What could be so unusual or controversial about the discovery of an iron hammer encased in ancient rock? After all, archaeologists have discovered historical artifacts for as long as humans have been searching for their ancient roots. But what happens when an object defies historical study and appears to exist as a kind of time traveler in the mysterious realms between worlds? For what is known as the “London Hammer,” the world has been wrangling with a seemingly ordinary household tool steeped in mystery, archaeological wonder, and with many unanswered questions.

Alleged to date back more than 400 million years, the London Hammer, or as it is also called the London Artifact, can be looked at as a study of how the modern and ancient worlds can connect and collide. How else can we explain that an obviously human-made instrument linked to the late 1800s that never rusted despite the wood transforming into coal?

How could the London Hammer withstand typical aging impacts like oxidation, and what explanations exist for its discovery in a rock formation predating human existence? Perhaps it’s best to begin with its claimed discovery location – the small town of London, Texas.
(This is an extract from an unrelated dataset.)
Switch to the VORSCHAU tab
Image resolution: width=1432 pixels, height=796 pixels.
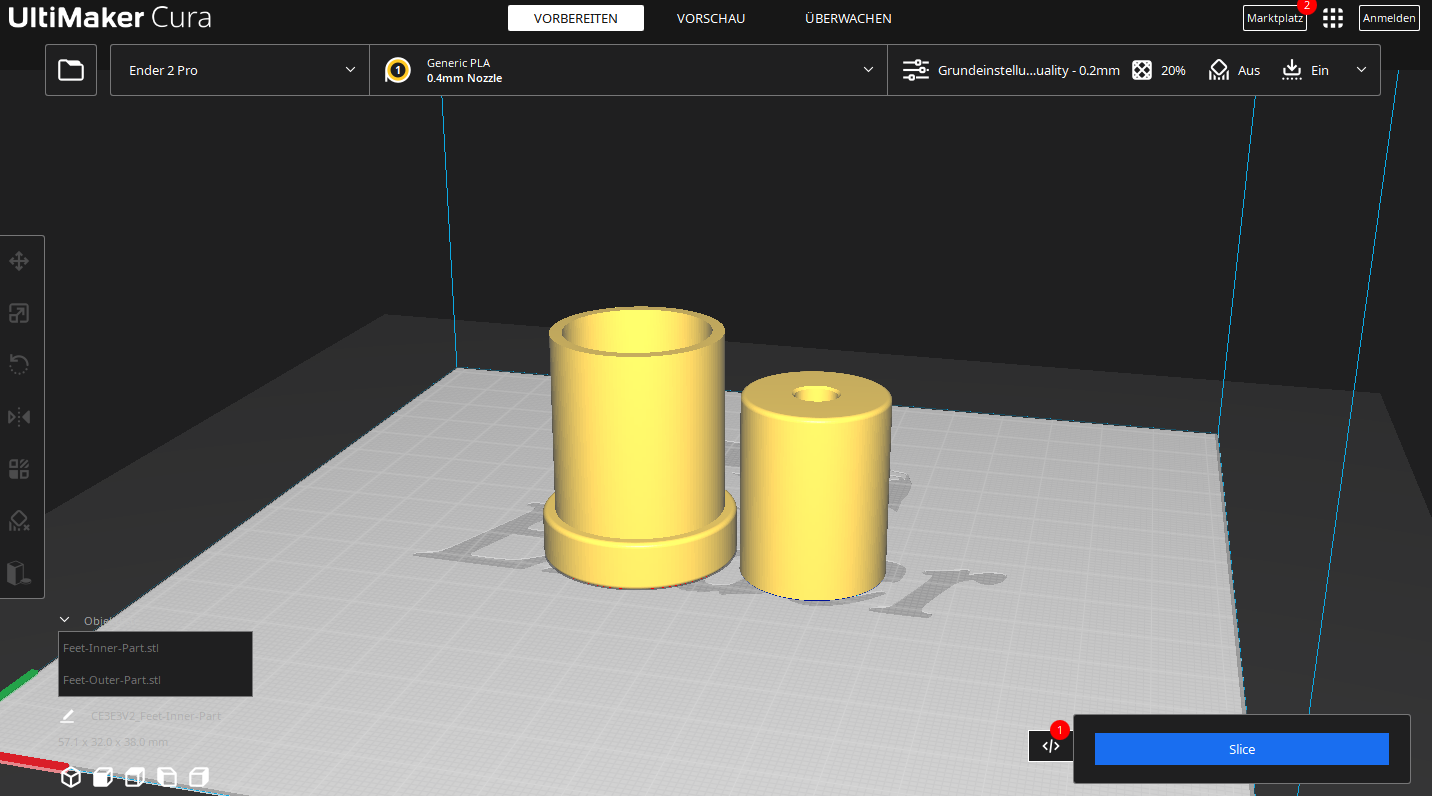pyautogui.click(x=710, y=18)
London Hammer —  From Texas to the World Stage

For Max and Emma Hahn, it was a summer day like many others. In 1936, the Texas couple took a hike along Red Creek near London, Texas, a tiny community located in the center of the Lone Star State. But the hike turned out to be like no other the Hahns had ever experienced. Not because of the weather or the beauty of the landscape but because they discovered a strange piece of wood encased in what seemed to be an unusual formation of rock.